The article discusses the importance of optimizing process parameters in 3D printing to achieve better mechanical properties of printed parts. It emphasizes the material extrusion 3D printing technology and some of the most commonly used materials, acrylonitrile butadiene styrene (ABS) and polyethylene terephthalate glycol (PETG). Optimizable process parameters such as, print angle, outer layer number, extruder flow ratio, extrusion (nozzle) temperature, and layer thickness are examined. The article also highlights the importance of postprocessing techniques, specifically thermal postprocessing (annealing) and chemical postprocessing in the acetone (AC) chamber, to enhance mechanical properties of printed parts. The results show that the wall structures played a crucial role in defining mechanical properties, acting as main load-bearing elements.
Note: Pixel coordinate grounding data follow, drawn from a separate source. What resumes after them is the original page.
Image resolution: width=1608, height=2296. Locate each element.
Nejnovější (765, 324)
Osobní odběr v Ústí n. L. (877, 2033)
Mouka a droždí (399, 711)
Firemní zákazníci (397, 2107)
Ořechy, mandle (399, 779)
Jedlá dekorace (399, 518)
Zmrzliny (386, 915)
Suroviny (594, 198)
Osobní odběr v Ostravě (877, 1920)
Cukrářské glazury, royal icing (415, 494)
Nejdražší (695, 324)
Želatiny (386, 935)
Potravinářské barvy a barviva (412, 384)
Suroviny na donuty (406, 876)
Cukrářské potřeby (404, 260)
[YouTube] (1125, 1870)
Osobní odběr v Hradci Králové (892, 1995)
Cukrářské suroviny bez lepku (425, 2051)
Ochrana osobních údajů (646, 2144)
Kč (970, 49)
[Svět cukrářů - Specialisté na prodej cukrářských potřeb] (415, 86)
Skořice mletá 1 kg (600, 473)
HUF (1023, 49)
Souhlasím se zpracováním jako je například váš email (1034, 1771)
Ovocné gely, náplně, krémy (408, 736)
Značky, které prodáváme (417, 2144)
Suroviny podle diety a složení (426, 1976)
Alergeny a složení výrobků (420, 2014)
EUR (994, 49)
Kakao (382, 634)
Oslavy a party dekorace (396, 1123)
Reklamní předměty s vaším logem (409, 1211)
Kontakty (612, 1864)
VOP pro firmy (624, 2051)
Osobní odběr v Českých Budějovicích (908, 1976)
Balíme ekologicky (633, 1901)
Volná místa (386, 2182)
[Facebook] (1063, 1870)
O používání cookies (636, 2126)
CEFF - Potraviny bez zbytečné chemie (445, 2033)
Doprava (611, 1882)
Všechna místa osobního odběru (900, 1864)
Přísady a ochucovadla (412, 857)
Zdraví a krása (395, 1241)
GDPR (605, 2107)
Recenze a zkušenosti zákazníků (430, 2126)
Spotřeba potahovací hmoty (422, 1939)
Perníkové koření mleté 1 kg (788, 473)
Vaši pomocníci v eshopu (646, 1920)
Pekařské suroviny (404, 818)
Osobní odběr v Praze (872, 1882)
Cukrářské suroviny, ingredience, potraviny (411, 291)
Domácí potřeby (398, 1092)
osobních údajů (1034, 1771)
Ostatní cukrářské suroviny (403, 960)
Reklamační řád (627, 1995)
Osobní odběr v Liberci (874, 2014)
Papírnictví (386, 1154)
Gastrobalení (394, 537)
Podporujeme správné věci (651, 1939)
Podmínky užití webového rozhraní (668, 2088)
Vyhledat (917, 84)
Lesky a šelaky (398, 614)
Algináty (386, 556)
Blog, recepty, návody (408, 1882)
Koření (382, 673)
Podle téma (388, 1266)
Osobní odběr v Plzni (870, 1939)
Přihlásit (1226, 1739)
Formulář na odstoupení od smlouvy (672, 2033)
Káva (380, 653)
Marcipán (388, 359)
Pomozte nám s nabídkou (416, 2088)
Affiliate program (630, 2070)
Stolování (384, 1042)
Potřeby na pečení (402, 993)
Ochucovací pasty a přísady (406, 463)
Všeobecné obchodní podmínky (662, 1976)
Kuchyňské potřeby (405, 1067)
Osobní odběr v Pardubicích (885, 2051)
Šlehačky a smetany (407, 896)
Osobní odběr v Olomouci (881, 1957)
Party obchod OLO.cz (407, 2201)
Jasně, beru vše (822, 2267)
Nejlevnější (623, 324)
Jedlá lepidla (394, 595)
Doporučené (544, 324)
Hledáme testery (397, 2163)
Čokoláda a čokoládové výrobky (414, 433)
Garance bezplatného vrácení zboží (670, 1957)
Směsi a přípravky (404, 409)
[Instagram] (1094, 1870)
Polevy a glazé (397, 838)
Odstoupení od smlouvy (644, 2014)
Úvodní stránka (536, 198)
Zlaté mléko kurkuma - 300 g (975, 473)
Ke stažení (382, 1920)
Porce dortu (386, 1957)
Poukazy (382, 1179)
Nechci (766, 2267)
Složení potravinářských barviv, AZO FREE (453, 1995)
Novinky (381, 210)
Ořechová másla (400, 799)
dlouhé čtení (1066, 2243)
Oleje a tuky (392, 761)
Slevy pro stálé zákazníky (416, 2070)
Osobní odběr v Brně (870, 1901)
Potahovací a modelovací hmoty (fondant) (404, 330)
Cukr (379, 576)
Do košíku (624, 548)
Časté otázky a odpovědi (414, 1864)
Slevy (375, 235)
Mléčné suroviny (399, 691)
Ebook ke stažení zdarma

Adjusted flow ratios influenced mechanical properties. Samples with a 25% extruder flow rate increase demonstrated a 44% rise in elongation at break, while a 50% increase led to slight strength reduction. The ABS material AC-treated sample exhibited 58.2% lower tensile strength and 1.9% lower elongation due to stress concentration, while thermally treated showed similar results to the default, printed at manufacturer-recommended settings. The PETG material AC-treated sample exhibited 53.2% lower tensile strength, but 17.5% higher elongation, while thermally treated showed similar results to the default. Samples printed at 0° orientation exhibited plastic deformation with the highest tensile strength and elongation, while samples at 45° and 90° orientations experienced delamination, leading to brittle fracture, proving that the orientation and interlayer adhesion have a great influence on mechanical properties. While the print settings and orientation had similar effects on mechanical properties of each material, postprocessing effects are greatly influenced by the polymer matrix.